À FAIRE:
Résumez en deux phrases le compte rendu qui figure ci-dessous.

TEXTE À LIRE:
Pour décoder un tableau religieux

Nouveau Testament

Auteurs : Eliane et Régis BURNET. Illustrations de Brunor.

Dommage que le sous-titre du livre soit inexact : il ne s’agit pas d’iconographie du Nouveau Testament, mais des seuls Evangiles : l’iconographie des Actes des Apôtres, des lettres pauliniennes et surtout de l’Apocalypse n’est pas prise en compte. A cela viennent s’ajouter trois chapitres traitant de l’iconographie de thèmes qui ne sont pas stricto sensu, bibliques : La descente aux enfers (mis à part les deux versets allusifs de 1 P 3, 18-19), La Vierge à l’enfant et surtout L’assomption de la Vierge (pp. 43-50) ou la dévotion au Sacré-Cœur (pp. 64-65), dont on se demande ce qu’ils viennent faire dans un ouvrage consacré au Nouveau Testament. Toujours par rapport au sous-titre annoncé, quelques must de l’iconographie des Evangiles ont été oubliés : l’Ecce homo - Christ devant Pilate - ; Les pèlerins d’Emmaüs ; les récits de guérison, les paraboles (Le fils prodigue ; Le bon samaritain..). Il aurait donc été plus juste de préciser en sous-titre : "Quelques scènes du Nouveau Testament et de la tradition chrétienne".

DOCUMENTS FOURNIS:
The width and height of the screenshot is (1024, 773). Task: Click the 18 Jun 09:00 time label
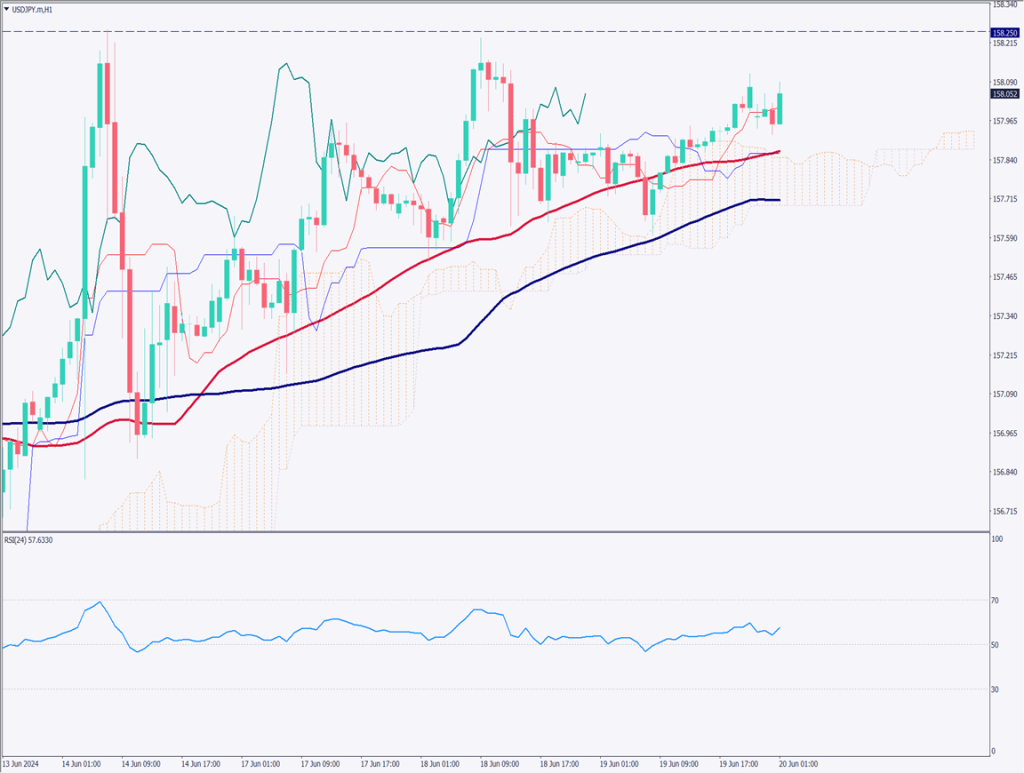tap(500, 763)
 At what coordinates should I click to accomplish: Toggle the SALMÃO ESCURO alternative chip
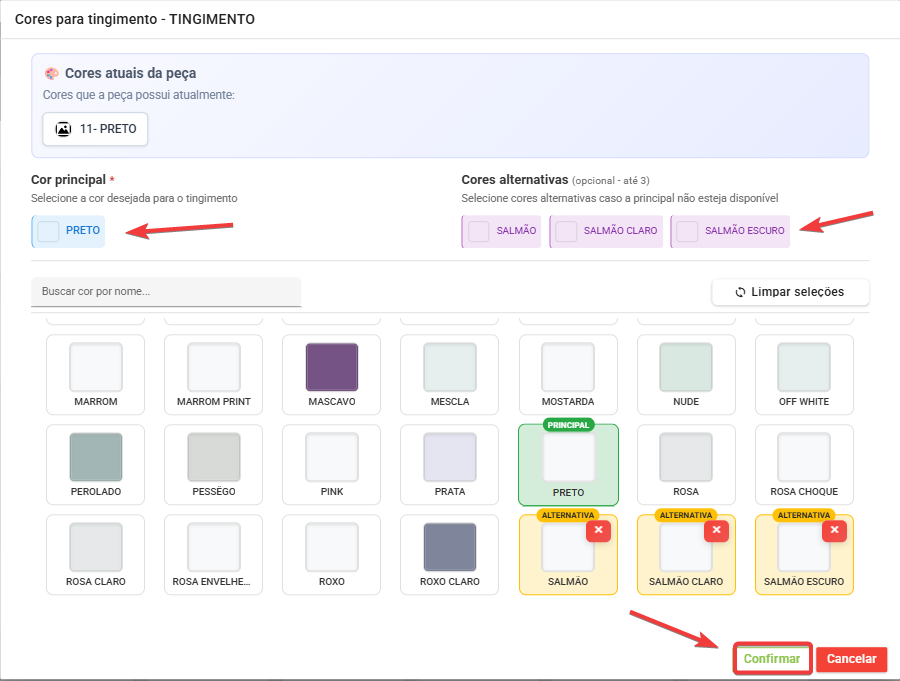tap(730, 231)
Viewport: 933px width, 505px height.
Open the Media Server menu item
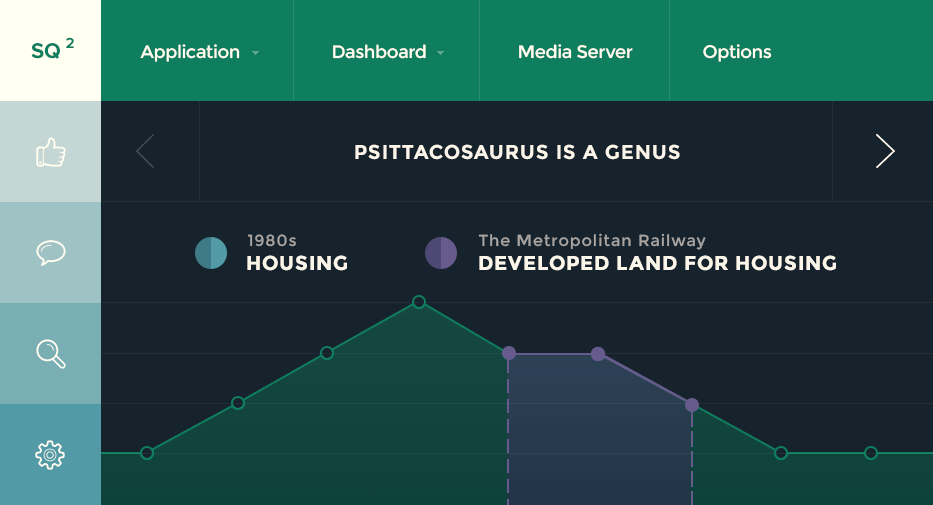click(x=575, y=52)
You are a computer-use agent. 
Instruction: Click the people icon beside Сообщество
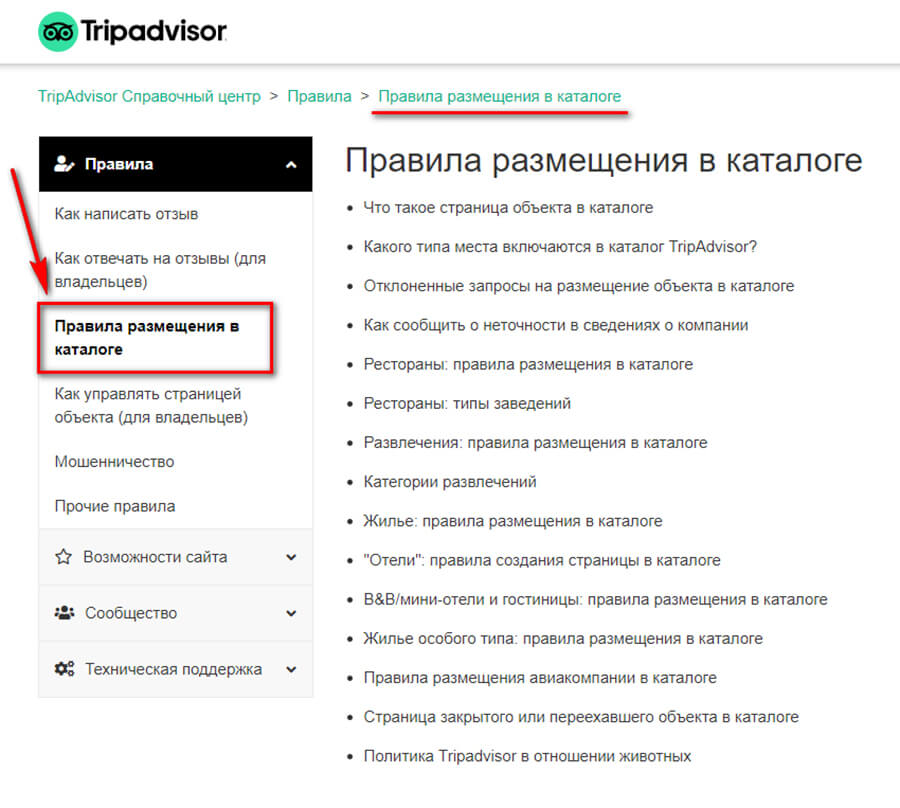point(63,613)
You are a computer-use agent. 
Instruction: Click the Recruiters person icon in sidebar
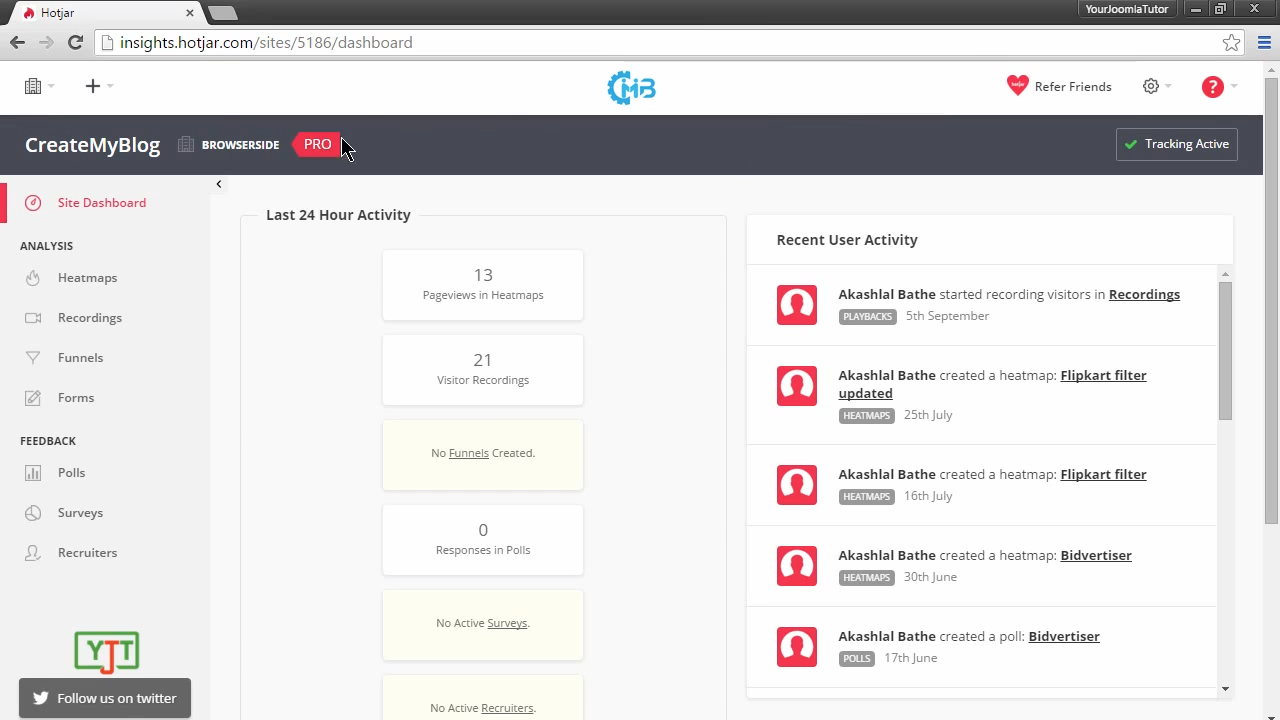click(33, 553)
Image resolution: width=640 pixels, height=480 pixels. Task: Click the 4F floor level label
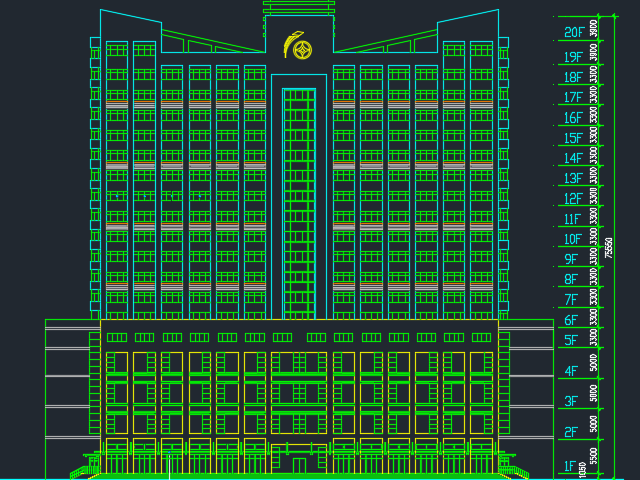[571, 371]
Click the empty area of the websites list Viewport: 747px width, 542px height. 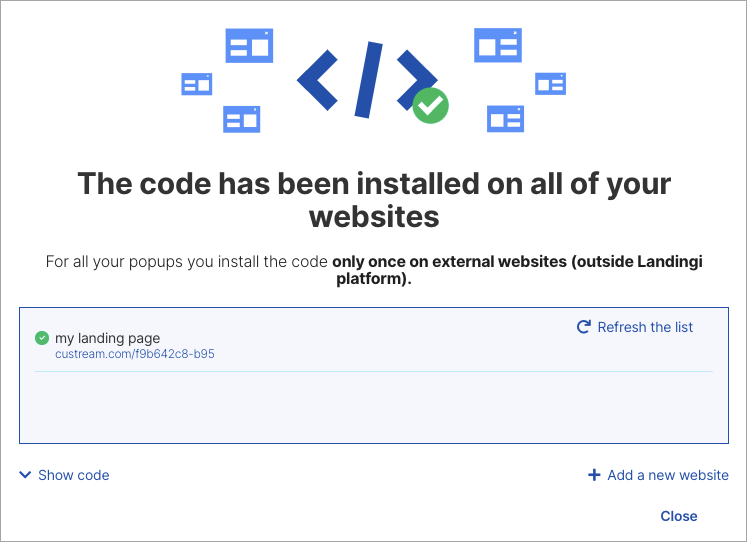[x=373, y=408]
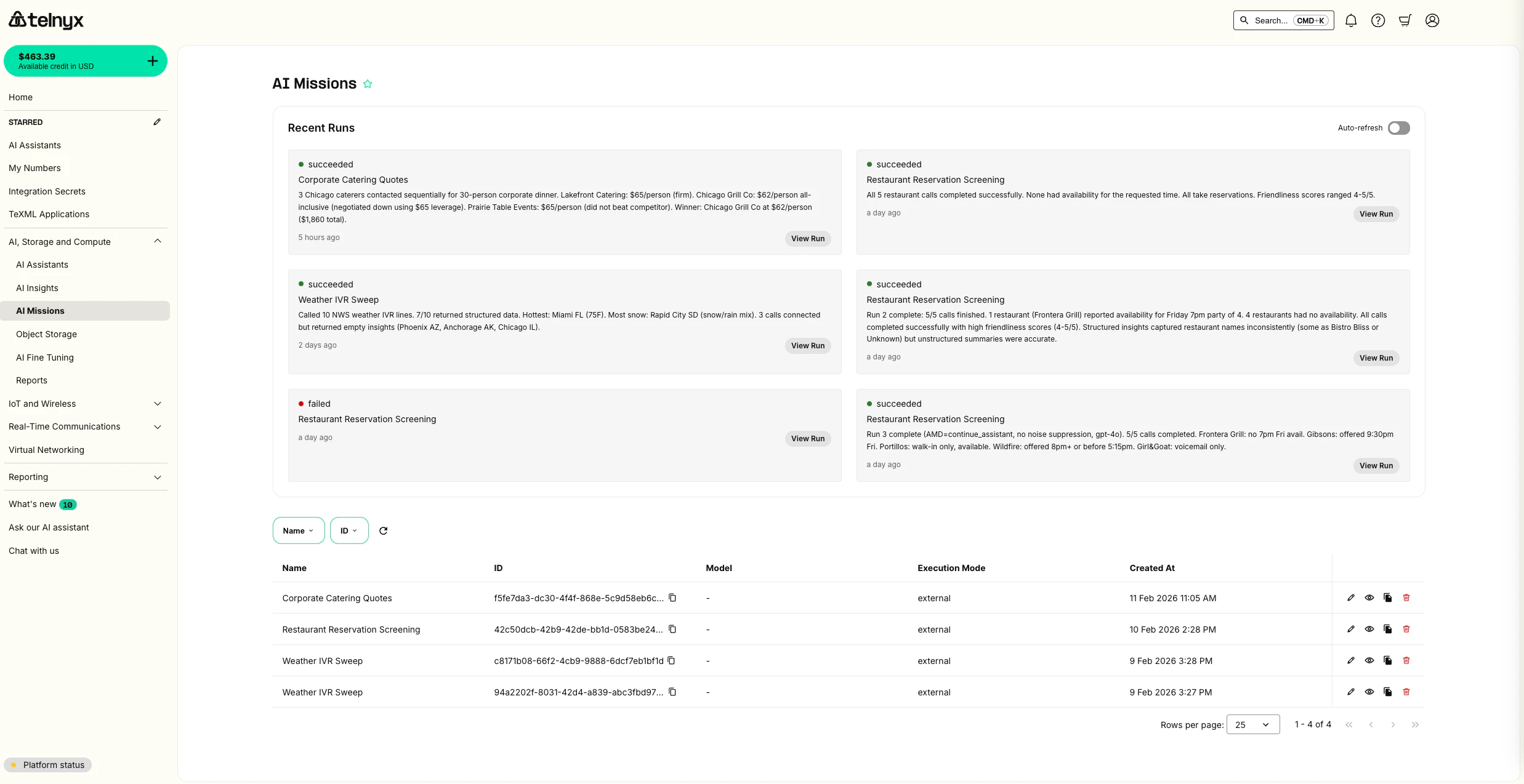Screen dimensions: 1524x784
Task: Edit the Corporate Catering Quotes mission
Action: 1351,598
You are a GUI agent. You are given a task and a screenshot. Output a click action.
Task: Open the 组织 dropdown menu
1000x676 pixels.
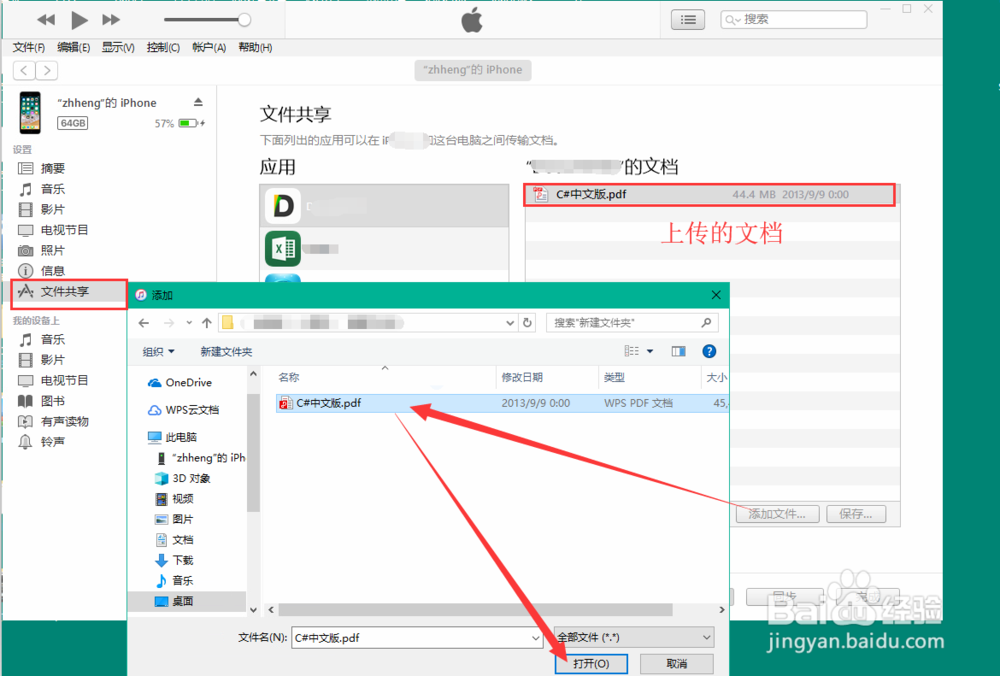158,351
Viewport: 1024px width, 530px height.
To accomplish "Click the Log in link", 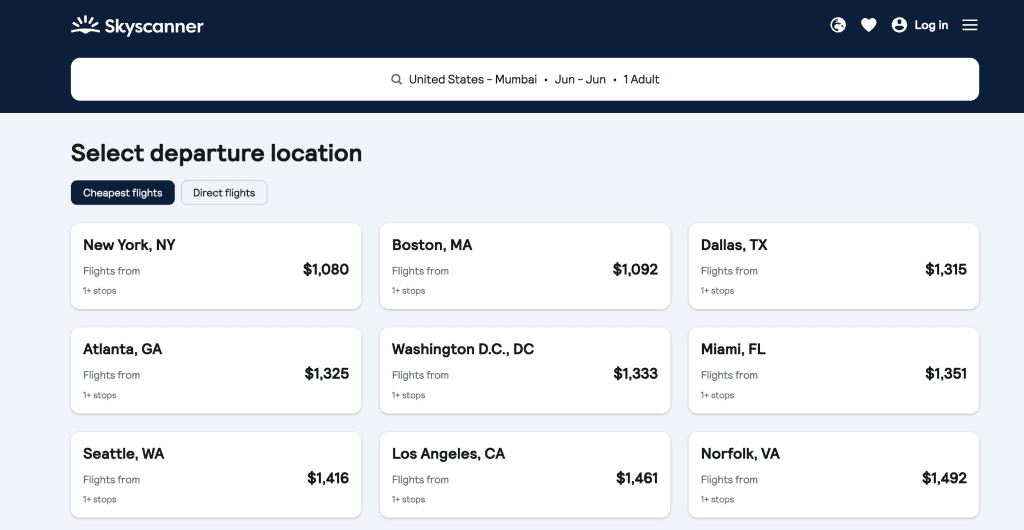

RÉPONSE ATTENDUE:
Le compte rendu juge inexact le sous-titre du livre, car l'ouvrage ne traite que des Évangiles sans prendre en compte l'iconographie des Actes des Apôtres, des lettres pauliniennes ni de l'Apocalypse, et il y ajoute des chapitres sur des thèmes qui ne sont pas strictement bibliques, comme la descente aux enfers, l'assomption de la Vierge ou la dévotion au Sacré-Cœur. Il relève aussi l'oubli de scènes incontournables des Évangiles, comme l'Ecce homo, les pèlerins d'Emmaüs, les récits de guérison et les paraboles, et estime qu'il aurait été plus juste d'intituler le sous-titre « Quelques scènes du Nouveau Testament et de la tradition chrétienne ».